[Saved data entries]
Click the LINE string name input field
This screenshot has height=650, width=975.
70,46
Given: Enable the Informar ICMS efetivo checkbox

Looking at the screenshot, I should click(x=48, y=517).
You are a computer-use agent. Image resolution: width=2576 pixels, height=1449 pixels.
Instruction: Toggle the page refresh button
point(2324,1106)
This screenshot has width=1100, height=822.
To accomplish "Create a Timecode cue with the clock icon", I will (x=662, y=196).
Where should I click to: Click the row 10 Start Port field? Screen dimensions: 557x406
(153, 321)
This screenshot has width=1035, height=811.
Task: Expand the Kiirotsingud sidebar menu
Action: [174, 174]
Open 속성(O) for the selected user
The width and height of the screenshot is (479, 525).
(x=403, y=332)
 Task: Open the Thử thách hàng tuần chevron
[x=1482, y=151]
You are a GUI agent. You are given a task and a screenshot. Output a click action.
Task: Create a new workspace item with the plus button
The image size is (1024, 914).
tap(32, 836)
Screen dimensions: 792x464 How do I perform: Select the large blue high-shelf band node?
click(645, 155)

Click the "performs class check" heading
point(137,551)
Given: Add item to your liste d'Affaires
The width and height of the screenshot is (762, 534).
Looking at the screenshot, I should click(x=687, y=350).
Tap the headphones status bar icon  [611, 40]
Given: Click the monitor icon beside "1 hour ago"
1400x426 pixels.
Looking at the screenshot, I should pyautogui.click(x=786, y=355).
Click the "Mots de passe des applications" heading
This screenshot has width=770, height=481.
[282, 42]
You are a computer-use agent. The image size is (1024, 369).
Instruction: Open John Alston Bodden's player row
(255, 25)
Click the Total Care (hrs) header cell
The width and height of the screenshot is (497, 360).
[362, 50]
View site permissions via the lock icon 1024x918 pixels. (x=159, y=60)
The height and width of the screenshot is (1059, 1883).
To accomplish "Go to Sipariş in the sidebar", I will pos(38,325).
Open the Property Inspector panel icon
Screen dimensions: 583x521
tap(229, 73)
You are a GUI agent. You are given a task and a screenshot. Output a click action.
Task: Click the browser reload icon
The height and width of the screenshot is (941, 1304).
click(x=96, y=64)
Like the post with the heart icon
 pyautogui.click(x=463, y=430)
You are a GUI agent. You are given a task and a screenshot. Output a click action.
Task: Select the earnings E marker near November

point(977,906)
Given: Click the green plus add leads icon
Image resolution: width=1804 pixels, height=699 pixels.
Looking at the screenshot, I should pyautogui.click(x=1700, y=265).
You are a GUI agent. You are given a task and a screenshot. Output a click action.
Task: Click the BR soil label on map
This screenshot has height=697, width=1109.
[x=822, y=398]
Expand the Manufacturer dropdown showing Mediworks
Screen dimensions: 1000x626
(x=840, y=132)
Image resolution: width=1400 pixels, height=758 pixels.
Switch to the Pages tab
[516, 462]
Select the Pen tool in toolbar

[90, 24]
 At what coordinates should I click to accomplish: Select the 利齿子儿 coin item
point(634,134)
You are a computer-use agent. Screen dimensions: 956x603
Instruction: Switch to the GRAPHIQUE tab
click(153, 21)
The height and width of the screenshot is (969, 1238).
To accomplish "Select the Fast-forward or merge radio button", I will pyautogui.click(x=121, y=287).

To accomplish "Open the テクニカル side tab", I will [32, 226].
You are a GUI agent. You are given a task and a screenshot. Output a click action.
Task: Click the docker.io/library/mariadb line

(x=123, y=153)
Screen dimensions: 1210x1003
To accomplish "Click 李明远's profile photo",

EXERCISE:
Return each line of the data where the word "computer" appears.

RESPONSE BOX:
You are a computer-use agent. Image resolution: width=2576 pixels, height=1449 pixels.
You are a computer-use agent. The image size is (1024, 369).
You are a computer-use agent. Screen dimensions: 956x603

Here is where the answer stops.